He barely had time to get the doors open and turn the lights on before the deluge began. The gas bell was ringing off the wall for fill-ups, top-offs, and a few random men in pickups looking to load up their fifty-five-gallon drums. Avery refused them, on account of they weren't regular customers and he wasn't inclined to support hoarding.

Rumors were rampant; everyone claimed an inside track.

Connie Diggs, who worked the Rexall counter across the street, told Avery with a nervous, sideways glance down the Trail, “You hear they're evacuating Miami? Everybody's s'posed to be packin' up and headin' north. 'Cept for the Cubans in Little Havana. They're refusin' to go.”

Avery doubted that one was true.

“Our boy's Spanish teacher?” whispered housewife Billie Watts, pink nose and lips twitching like a scared rabbit. “Been workin' nights out at McCoy, teaching the paratroopers basic phrases, for after their drop into Cuba.”

Avery considered that one credible.

Herb Benson, who ran the family fruit stand around the corner, stopped in to say, “My neighbor's an engineer out at Martin-Marrietta. They got the biggest building under roof in the state, y'know. And with what they're doing out there? Says they might as well paint a giant red bull's-eye on top.”

Probably right, Avery thought grimly. Any Sputnik spy satellite worth its circuitry would pick up the Beeline Expressway running stick-straight from the giant defense contractor's back door, less than ten miles south, to Cape Canaveral's coastal launch pads. Though, in Avery's mind, Orlando's SAC base at McCoy was the more likely target, and it was closer still.

Either way, Avery knew, a fifteen-megaton bomb like the one the US tested on Bikini would drop a lethal blanket of radioactivity over central Florida 40 miles wide and, depending on the wind, 220 miles long. Just last year, Khrushchev boasted the Soviets now had thirty- to fifty-megaton monsters in their arsenal—a bomb that big would sink the entire state.

At nine-thirteen, another southbound train rumbled by behind the station, the other side of Dr. Phillips's packinghouse. Avery heard it, clocked its length at twenty-two minutes, but was unable to leave the pumps to walk to the corner and watch it go by.

Steve arrived at ten, providing Avery with his first chance to call the depot in Tampa and ask about the fill-up of his own underground tanks.

“I don't know, Wes,” the dispatcher warned him. “Phone's ringing off the hook here. We got all our tankers out on deliveries, but you're—let's see now—number twenty-seven on the list. Tomorrow afternoon, maybe?
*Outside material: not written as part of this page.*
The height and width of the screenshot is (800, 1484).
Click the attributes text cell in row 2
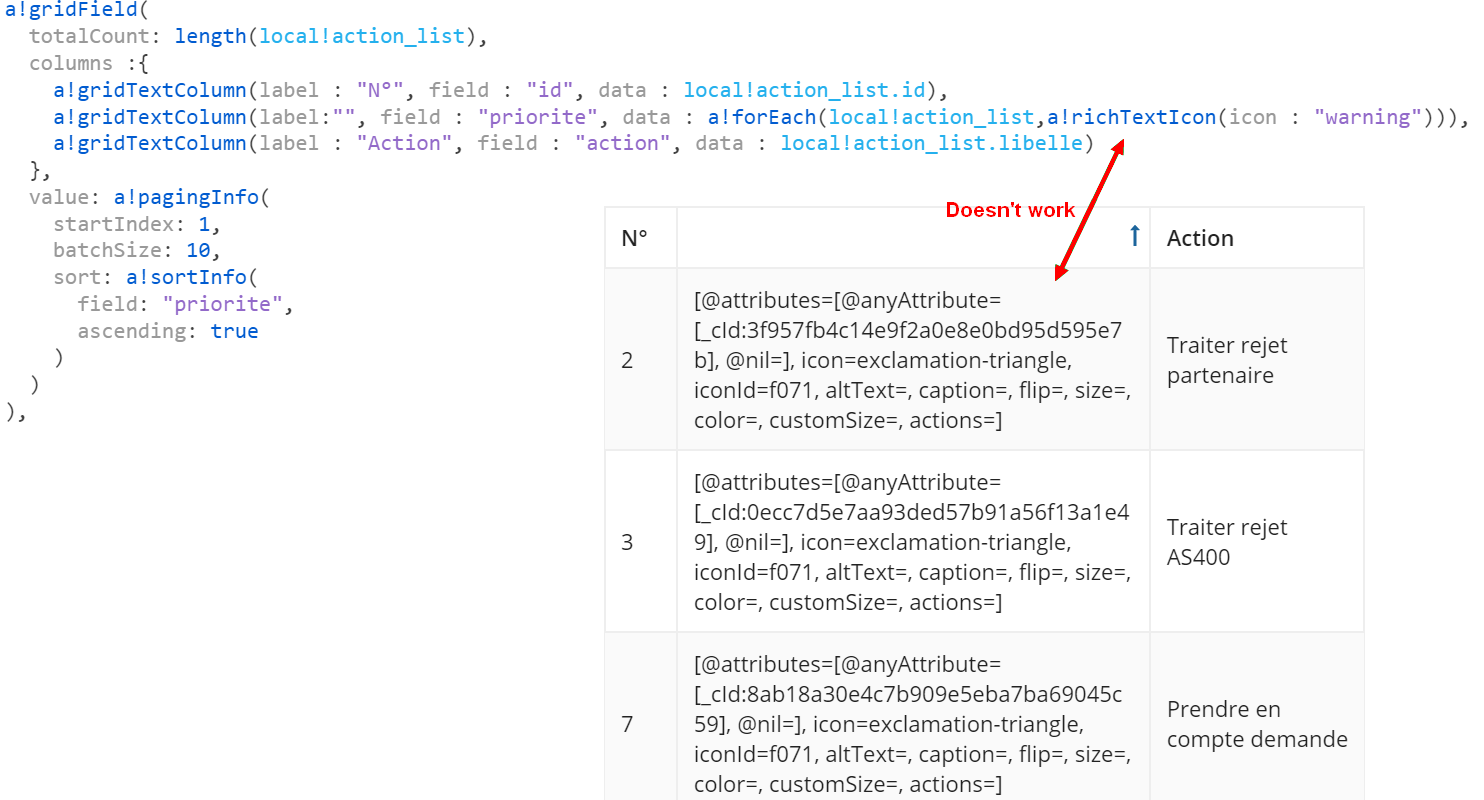pyautogui.click(x=912, y=360)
I'll have to get back to you.”

Just after noon, Marjorie Cook wheeled into the parking space beside the office and got out, wallet in one hand, baby girl on her hip in the other. Both boys trailed behind her.

Avery was on his way out the door to return a customer's Texaco card and get the credit slip signed. “Be right with you,” he told her.

Back in the office, he noticed her eyes were red-rimmed. “I've come to settle up,” she said, handing off the baby to J.J., the bigger of the two boys, “and also to serve notice.”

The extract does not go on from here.